__Assigned task__. In full and without alteration, give the listing again.

__Dataset__.
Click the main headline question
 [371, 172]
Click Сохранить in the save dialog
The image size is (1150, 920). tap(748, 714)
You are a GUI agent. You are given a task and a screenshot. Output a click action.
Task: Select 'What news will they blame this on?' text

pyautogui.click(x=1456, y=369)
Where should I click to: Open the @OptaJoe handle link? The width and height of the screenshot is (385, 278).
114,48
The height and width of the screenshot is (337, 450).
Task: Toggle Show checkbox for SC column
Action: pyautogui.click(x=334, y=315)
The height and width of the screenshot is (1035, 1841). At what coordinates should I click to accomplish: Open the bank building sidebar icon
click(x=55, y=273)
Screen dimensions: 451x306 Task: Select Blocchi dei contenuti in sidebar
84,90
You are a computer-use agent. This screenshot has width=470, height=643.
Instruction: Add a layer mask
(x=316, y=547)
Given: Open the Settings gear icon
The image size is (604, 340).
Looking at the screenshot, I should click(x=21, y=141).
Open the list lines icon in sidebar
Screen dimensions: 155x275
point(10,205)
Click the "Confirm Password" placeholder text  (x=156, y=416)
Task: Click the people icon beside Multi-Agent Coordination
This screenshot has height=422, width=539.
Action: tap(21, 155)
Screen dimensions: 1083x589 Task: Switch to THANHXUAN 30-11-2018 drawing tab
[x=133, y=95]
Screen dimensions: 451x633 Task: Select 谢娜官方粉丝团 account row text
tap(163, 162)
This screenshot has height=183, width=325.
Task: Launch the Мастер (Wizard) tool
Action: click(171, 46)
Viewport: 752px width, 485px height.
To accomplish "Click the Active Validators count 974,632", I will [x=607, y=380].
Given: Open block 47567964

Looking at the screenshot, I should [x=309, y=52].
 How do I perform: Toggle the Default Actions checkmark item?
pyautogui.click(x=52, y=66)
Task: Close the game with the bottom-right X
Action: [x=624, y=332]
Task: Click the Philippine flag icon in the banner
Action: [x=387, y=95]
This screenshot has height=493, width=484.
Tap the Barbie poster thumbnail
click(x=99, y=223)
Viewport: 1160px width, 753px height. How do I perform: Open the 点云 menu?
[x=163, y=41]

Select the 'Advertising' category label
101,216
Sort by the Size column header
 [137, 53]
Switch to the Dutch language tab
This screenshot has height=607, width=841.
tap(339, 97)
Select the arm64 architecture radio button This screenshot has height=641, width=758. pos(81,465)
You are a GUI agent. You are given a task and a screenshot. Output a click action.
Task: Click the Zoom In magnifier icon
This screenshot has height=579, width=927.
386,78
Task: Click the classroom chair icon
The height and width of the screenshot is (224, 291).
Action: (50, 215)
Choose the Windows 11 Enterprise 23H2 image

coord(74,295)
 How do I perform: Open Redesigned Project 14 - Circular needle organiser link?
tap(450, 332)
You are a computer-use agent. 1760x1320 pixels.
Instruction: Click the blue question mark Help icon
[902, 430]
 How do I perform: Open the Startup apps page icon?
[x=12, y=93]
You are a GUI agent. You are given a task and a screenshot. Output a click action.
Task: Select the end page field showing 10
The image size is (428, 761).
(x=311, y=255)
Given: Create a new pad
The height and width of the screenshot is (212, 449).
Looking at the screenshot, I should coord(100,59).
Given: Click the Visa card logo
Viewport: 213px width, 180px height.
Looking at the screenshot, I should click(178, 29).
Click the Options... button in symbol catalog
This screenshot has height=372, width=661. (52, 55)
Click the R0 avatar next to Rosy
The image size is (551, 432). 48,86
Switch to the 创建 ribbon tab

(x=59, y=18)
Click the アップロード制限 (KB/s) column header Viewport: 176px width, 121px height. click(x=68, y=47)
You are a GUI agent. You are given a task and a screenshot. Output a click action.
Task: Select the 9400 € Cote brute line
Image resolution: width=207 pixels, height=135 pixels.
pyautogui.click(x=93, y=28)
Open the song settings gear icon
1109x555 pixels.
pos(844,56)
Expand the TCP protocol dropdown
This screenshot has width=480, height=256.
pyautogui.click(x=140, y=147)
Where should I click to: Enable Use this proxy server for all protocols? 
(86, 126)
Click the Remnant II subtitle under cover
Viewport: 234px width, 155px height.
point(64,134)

__Result of this exercise__.
Click the main headline question
 [371, 172]
Click Сохранить in the save dialog
The image size is (1150, 920). tap(748, 714)
You are a GUI agent. You are given a task and a screenshot. Output a click action.
Task: Select 'What news will they blame this on?' text

pyautogui.click(x=1456, y=369)
Where should I click to: Open the @OptaJoe handle link? The width and height of the screenshot is (385, 278).
114,48
The height and width of the screenshot is (337, 450).
Task: Toggle Show checkbox for SC column
Action: pyautogui.click(x=334, y=315)
The height and width of the screenshot is (1035, 1841). At what coordinates should I click to accomplish: Open the bank building sidebar icon
click(x=55, y=273)
Screen dimensions: 451x306 Task: Select Blocchi dei contenuti in sidebar
84,90
You are a computer-use agent. This screenshot has width=470, height=643.
Instruction: Add a layer mask
(x=316, y=547)
Given: Open the Settings gear icon
The image size is (604, 340).
Looking at the screenshot, I should click(x=21, y=141).
Open the list lines icon in sidebar
Screen dimensions: 155x275
point(10,205)
Click the "Confirm Password" placeholder text  (x=156, y=416)
Task: Click the people icon beside Multi-Agent Coordination
This screenshot has height=422, width=539.
Action: tap(21, 155)
Screen dimensions: 1083x589 Task: Switch to THANHXUAN 30-11-2018 drawing tab
[x=133, y=95]
Screen dimensions: 451x633 Task: Select 谢娜官方粉丝团 account row text
tap(163, 162)
This screenshot has height=183, width=325.
Task: Launch the Мастер (Wizard) tool
Action: click(171, 46)
Viewport: 752px width, 485px height.
To accomplish "Click the Active Validators count 974,632", I will [x=607, y=380].
Given: Open block 47567964

Looking at the screenshot, I should [x=309, y=52].
 How do I perform: Toggle the Default Actions checkmark item?
pyautogui.click(x=52, y=66)
Task: Close the game with the bottom-right X
Action: [x=624, y=332]
Task: Click the Philippine flag icon in the banner
Action: [x=387, y=95]
This screenshot has height=493, width=484.
Tap the Barbie poster thumbnail
click(x=99, y=223)
Viewport: 1160px width, 753px height. How do I perform: Open the 点云 menu?
[x=163, y=41]

Select the 'Advertising' category label
101,216
Sort by the Size column header
 [137, 53]
Switch to the Dutch language tab
This screenshot has height=607, width=841.
tap(339, 97)
Select the arm64 architecture radio button This screenshot has height=641, width=758. pos(81,465)
You are a GUI agent. You are given a task and a screenshot. Output a click action.
Task: Click the Zoom In magnifier icon
This screenshot has height=579, width=927.
386,78
Task: Click the classroom chair icon
The height and width of the screenshot is (224, 291).
Action: (50, 215)
Choose the Windows 11 Enterprise 23H2 image

coord(74,295)
 How do I perform: Open Redesigned Project 14 - Circular needle organiser link?
tap(450, 332)
You are a computer-use agent. 1760x1320 pixels.
Instruction: Click the blue question mark Help icon
[902, 430]
 How do I perform: Open the Startup apps page icon?
[x=12, y=93]
You are a GUI agent. You are given a task and a screenshot. Output a click action.
Task: Select the end page field showing 10
The image size is (428, 761).
(x=311, y=255)
Given: Create a new pad
The height and width of the screenshot is (212, 449).
Looking at the screenshot, I should coord(100,59).
Given: Click the Visa card logo
Viewport: 213px width, 180px height.
Looking at the screenshot, I should click(178, 29).
Click the Options... button in symbol catalog
This screenshot has height=372, width=661. (52, 55)
Click the R0 avatar next to Rosy
The image size is (551, 432). 48,86
Switch to the 创建 ribbon tab

(x=59, y=18)
Click the アップロード制限 (KB/s) column header Viewport: 176px width, 121px height. click(x=68, y=47)
You are a GUI agent. You are given a task and a screenshot. Output a click action.
Task: Select the 9400 € Cote brute line
Image resolution: width=207 pixels, height=135 pixels.
pyautogui.click(x=93, y=28)
Open the song settings gear icon
1109x555 pixels.
pos(844,56)
Expand the TCP protocol dropdown
This screenshot has width=480, height=256.
pyautogui.click(x=140, y=147)
Where should I click to: Enable Use this proxy server for all protocols? 
(86, 126)
Click the Remnant II subtitle under cover
Viewport: 234px width, 155px height.
point(64,134)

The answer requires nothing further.